The man who has ridden a bicycle or motorcycle

around curves at anything like high speed, will have a

very good idea as to the principle of maintaining equilibrium

in an airship. He knows that in rounding curves

rapidly there is a marked tendency to change the direction

of the motion which will result in an upset unless

he overcomes it by an inclination of his body in an opposite

direction. This is why we see racers lean well

over when taking the curves. It simply must be done

to preserve the equilibrium and avoid a spill.

How It Works In the Air.

If the equilibrium of an airship is disturbed to an

extent which completely overcomes the center of gravity

it falls according to the location of the displacement.

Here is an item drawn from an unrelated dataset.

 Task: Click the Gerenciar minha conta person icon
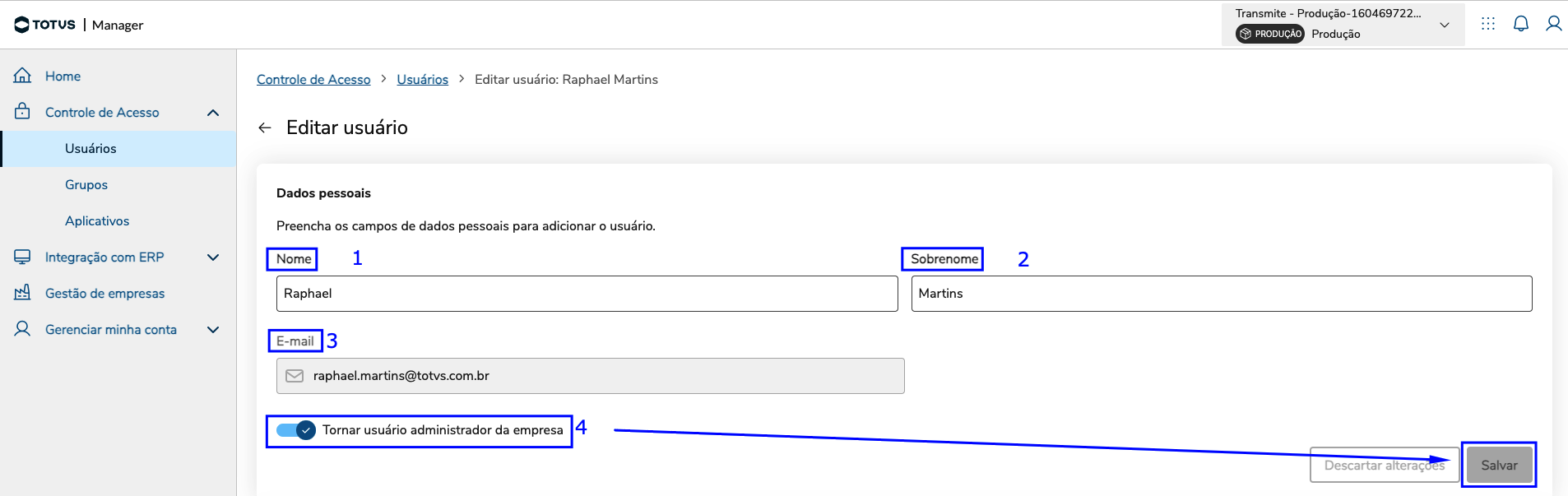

If this displacement, for instance, is at either end the

apparatus falls endways; if it is to the front or rear, the

fall is in the corresponding direction.

Owing to uncertain air currents--the air is continually

shifting and eddying, especially within a hundred feet or

so of the earth--the equilibrium of an airship is almost

constantly being disturbed to some extent. Even if this

disturbance is not serious enough to bring on a fall it

interferes with the progress of the machine, and should

be overcome at once. This is one of the things connected

with aerial navigation which calls for prompt,

intelligent action.

Frequently, when the displacement is very slight, it

may be overcome, and the craft immediately righted by

a mere shifting of the operator's body. Take, for illustration,

a case in which the extreme right end of the

machine becomes lowered a trifle from the normal level.

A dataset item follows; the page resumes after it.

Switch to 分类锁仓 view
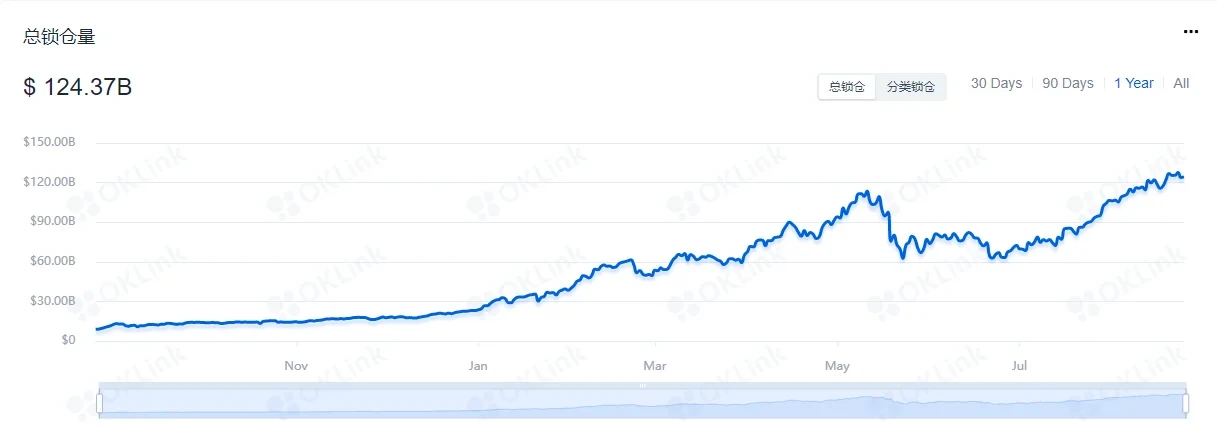The image size is (1217, 437). click(x=911, y=87)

It is possible to bring it back into proper position by

leaning over to the left far enough to shift the weight

to the counter-balancing point. The same holds good as

to minor front or rear displacements.

When Planes Must Be Used.

There are other displacements, however, and these are

the most frequent, which can be only overcome by manipulation of

the stabilizing planes. The method of procedure

depends upon the form of machine in use. The

Wright machine, as previously explained, is equipped

with plane ends which are so contrived as to admit of

their being warped (position changed) by means of the

lever control. These flexible tip planes move simultaneously,

but in opposite directions. As those on one end

rise, those on the other end fall below the level of the

main plane. By this means air is displaced at one point,

and an increased amount secured in another.

This may seem like a complicated system, but its

workings are simple when once understood. It is by

the manipulation or warping of these flexible tips that

transverse stability is maintained, and any tendency to

displacement endways is overcome. Longitudinal stability

is governed by means of the front rudder.

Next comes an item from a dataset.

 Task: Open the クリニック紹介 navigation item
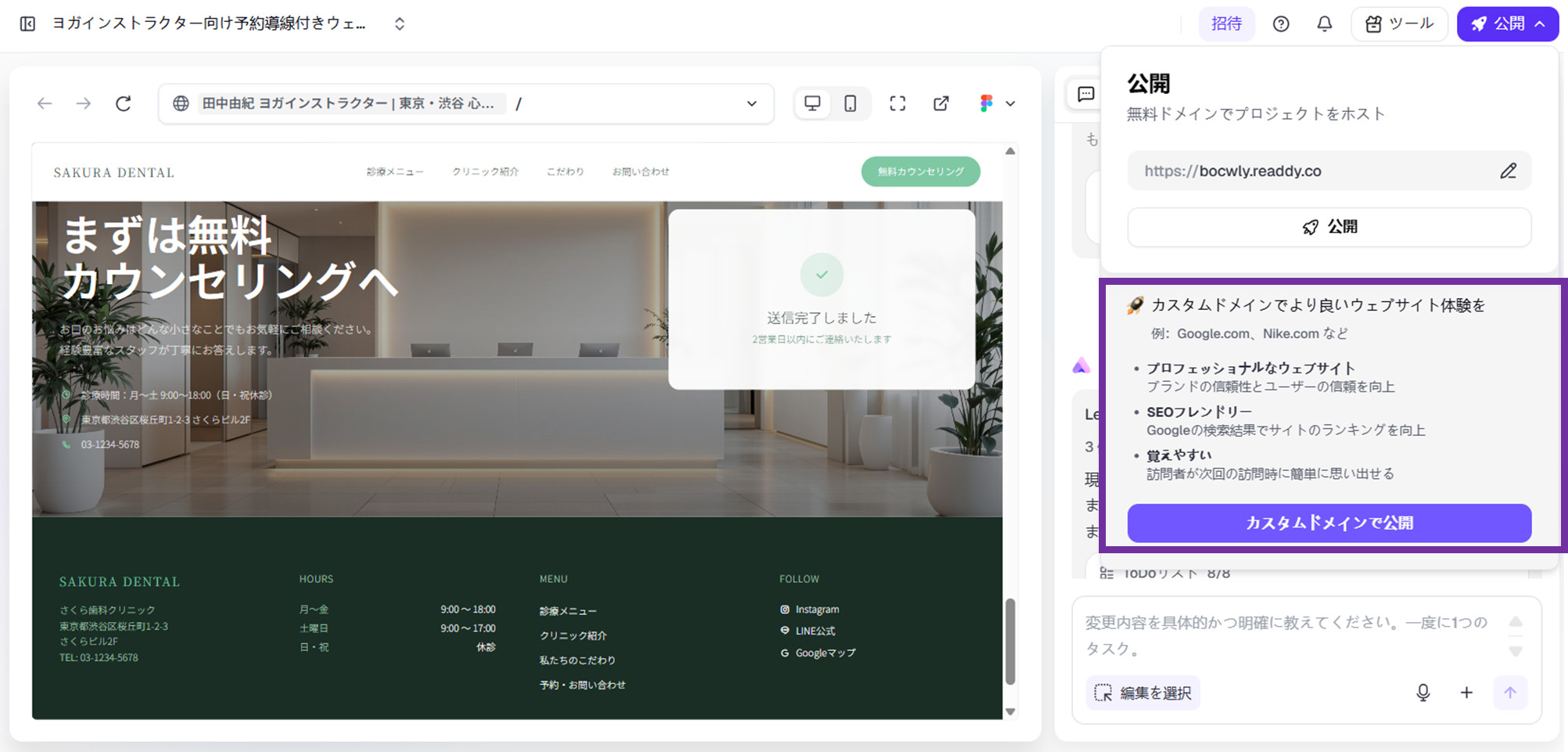pos(485,171)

Stabilizing planes of some form are a feature, and a

necessary feature, on all flying machines, but the methods

of application and manipulation vary according to the

individual ideas of the inventors. They all tend, however,

toward the same end--the keeping of the machine

perfectly level when being navigated in the air.

When to Make a Flight.

A beginner should never attempt to make a flight

when a strong wind is blowing. The fiercer the wind,

the more likely it is to be gusty and uncertain, and the

more difficult it will be to control the machine. Even

the most experienced and daring of aviators find there

is a limit to wind speed against which they dare not

compete. This is not because they lack courage, but

have the sense to realize that it would be silly and useless.

The novice will find a comparatively still day, or one

when the wind is blowing at not to exceed 15 miles an

hour, the best for his experiments. The machine will be

more easily controlled, the trip will be safer, and also

cheaper as the consumption of fuel increases with the

speed of the wind against which the aeroplane is forced.